EXERCISE MATERIALS:
BEGIN
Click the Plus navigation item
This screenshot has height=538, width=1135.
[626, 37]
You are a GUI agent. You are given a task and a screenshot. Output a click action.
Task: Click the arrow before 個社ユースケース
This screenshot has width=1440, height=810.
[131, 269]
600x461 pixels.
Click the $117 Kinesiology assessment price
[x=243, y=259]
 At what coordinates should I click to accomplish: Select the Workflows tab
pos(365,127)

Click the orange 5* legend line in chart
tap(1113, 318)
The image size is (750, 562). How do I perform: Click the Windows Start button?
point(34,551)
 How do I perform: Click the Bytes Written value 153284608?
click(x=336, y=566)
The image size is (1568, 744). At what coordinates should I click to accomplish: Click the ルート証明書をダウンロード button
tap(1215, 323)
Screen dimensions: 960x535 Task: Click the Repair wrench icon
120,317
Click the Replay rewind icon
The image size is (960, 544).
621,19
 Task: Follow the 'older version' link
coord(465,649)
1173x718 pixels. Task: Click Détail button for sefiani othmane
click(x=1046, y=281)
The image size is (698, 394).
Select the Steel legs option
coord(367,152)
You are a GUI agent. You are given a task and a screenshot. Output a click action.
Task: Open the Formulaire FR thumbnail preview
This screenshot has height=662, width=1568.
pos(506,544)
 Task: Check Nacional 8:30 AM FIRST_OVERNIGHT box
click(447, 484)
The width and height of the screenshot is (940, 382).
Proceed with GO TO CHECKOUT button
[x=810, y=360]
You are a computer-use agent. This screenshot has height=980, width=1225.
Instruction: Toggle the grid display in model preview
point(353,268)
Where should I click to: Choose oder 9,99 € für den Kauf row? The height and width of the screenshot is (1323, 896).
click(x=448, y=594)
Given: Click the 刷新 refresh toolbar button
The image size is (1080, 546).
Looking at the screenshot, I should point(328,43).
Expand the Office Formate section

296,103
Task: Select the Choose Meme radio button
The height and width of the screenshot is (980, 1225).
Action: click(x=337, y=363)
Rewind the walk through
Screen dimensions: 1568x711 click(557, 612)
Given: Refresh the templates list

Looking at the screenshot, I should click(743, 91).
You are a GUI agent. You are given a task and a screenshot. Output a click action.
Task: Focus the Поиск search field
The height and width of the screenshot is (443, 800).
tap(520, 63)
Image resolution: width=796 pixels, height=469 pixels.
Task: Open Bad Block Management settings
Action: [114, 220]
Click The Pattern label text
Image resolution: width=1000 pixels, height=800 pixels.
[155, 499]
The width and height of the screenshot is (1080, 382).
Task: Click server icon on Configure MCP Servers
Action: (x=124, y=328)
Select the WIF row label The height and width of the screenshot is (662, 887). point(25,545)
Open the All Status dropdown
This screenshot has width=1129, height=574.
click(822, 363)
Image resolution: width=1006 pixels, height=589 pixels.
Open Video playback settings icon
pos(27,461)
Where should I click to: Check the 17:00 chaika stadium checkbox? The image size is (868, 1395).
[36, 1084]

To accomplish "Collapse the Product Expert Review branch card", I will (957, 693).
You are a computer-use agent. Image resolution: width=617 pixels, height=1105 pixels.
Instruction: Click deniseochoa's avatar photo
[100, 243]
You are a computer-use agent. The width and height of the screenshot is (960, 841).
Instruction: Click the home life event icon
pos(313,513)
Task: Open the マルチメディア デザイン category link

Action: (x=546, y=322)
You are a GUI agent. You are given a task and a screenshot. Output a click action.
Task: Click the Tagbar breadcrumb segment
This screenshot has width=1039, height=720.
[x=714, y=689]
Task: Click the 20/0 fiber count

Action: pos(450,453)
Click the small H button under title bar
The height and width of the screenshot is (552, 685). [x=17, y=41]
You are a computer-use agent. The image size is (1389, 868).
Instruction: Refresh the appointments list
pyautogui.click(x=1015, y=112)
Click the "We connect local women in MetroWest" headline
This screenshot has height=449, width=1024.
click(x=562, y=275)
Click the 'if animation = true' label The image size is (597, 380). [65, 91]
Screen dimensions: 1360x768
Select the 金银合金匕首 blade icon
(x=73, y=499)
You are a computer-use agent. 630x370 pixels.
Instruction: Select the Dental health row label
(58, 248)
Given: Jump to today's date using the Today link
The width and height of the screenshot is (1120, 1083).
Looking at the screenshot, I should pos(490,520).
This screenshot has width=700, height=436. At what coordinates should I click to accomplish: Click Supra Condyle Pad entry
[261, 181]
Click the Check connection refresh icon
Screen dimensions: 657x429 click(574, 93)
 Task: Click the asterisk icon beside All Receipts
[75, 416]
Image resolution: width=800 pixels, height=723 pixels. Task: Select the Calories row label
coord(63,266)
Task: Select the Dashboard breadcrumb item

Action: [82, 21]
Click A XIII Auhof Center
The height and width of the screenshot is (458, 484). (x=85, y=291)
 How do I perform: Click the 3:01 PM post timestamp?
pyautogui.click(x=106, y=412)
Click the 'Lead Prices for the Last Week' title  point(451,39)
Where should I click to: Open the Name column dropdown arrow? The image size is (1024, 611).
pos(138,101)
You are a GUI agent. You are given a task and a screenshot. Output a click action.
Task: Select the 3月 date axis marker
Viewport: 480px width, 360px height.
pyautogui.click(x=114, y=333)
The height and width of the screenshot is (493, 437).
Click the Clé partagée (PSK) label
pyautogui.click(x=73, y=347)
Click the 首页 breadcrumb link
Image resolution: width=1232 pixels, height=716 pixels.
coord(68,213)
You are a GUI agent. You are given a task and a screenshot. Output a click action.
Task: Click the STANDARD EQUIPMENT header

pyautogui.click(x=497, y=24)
END
ASSIGNMENT: Note each line of the entries that has "date" in it, and copy those lines.

THE COMPLETED TASK:
Given: Jump to today's date using the Today link
Task: Select the 3月 date axis marker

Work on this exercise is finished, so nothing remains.